Airship Research International
However, the long-range, solar-powered airship is still just gray theory. The computer scientist Pflaum is therefore following with excitement the development of the “Pathfinder” airships by the Californian company LTA Research, which is supported by Google co-founder Sergey Brin, among others. A drive with electricity from hydrogen fuel cells is planned.
A first version called “Pathfinder I” is about half as long as the Hindenburg and has twelve propellers. It is said to have a top speed of 120 km/h and transport up to 40 tons of cargo. There should already be a successor model. Even the airship enthusiast Pflaum does not know whether, and if so for how long, Pathfinder I and II have been in the air. The company is keeping a low profile, he says. Other companies working on climate-friendly airships include Hybrid Air Vehicles (HAV) in the UK and Flying Whales in France.

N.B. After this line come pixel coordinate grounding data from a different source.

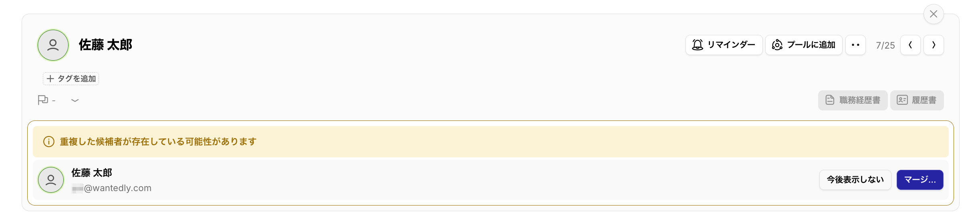The height and width of the screenshot is (220, 980).
Task: Open the 履歴書 document
Action: click(x=917, y=100)
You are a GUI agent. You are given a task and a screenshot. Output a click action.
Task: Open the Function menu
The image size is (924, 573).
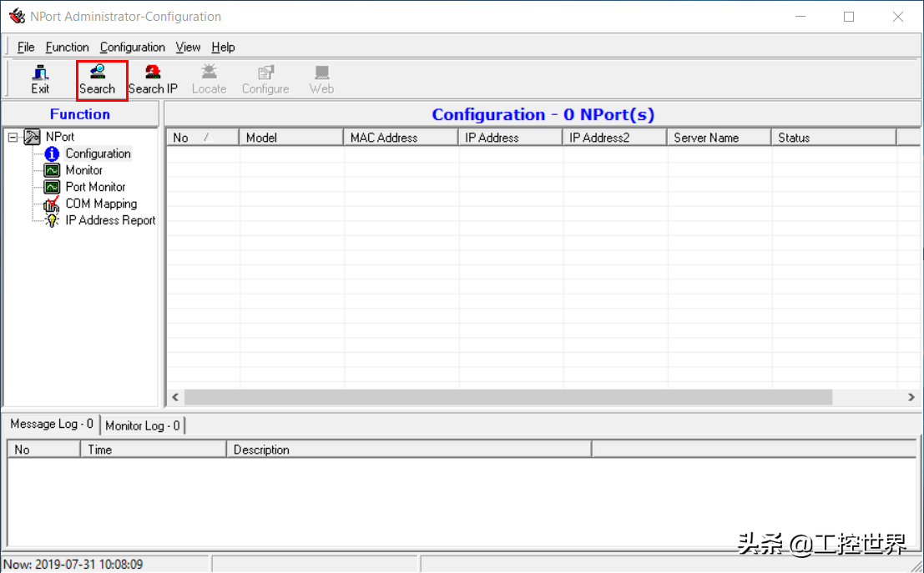click(67, 48)
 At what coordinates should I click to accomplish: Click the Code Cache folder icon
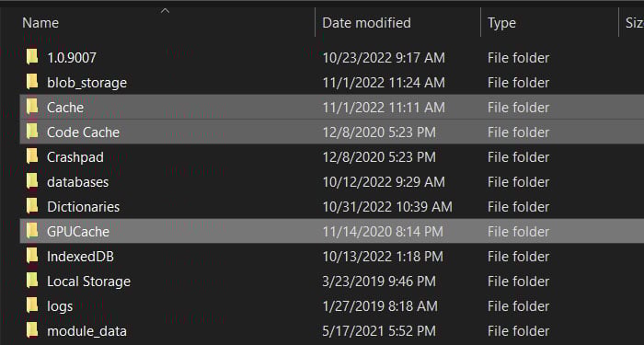32,132

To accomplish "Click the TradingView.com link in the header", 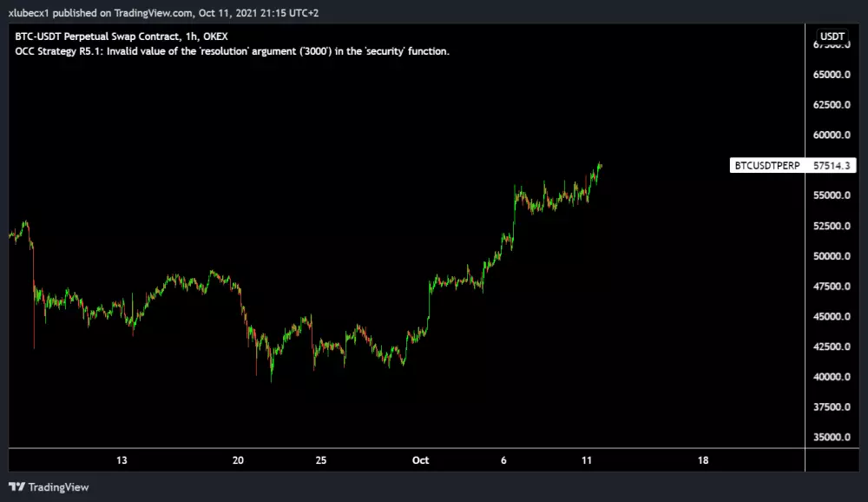I will (151, 13).
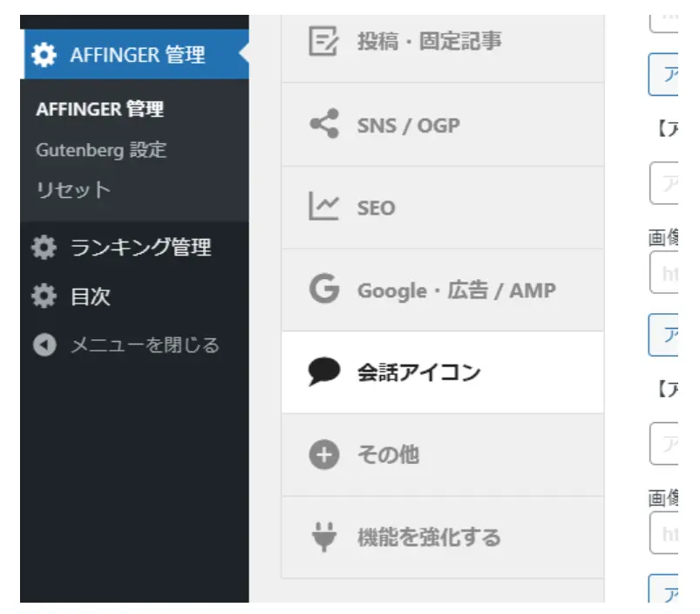The width and height of the screenshot is (700, 614).
Task: Click the plus circle icon for その他
Action: [323, 454]

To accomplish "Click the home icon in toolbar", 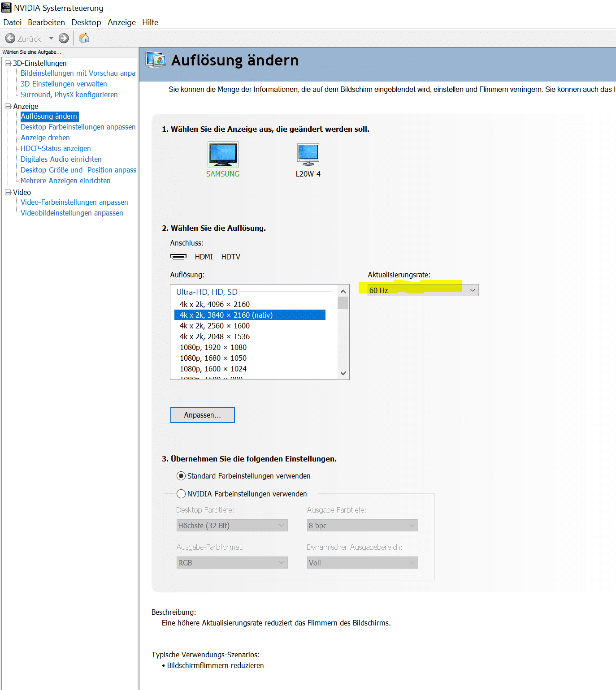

How to proceed with the climate-friendly airships will be the subject of an international conference on the subject, to which Christoph Pflaum is inviting at the end of September. Until then, his team wants to refine the simulations. It is still unclear, for example, how exactly it affects the solar power harvest when clouds scatter the sunlight.
What is also still in the stars is the financing of further projects in Germany. “Unlike other research, the development of climate-friendly solar airships has hardly been funded in this country. That’s a real problem,” says the scientist. He hopes that the chances will still be seen and used. So that the airship with solar power does not just remain a study.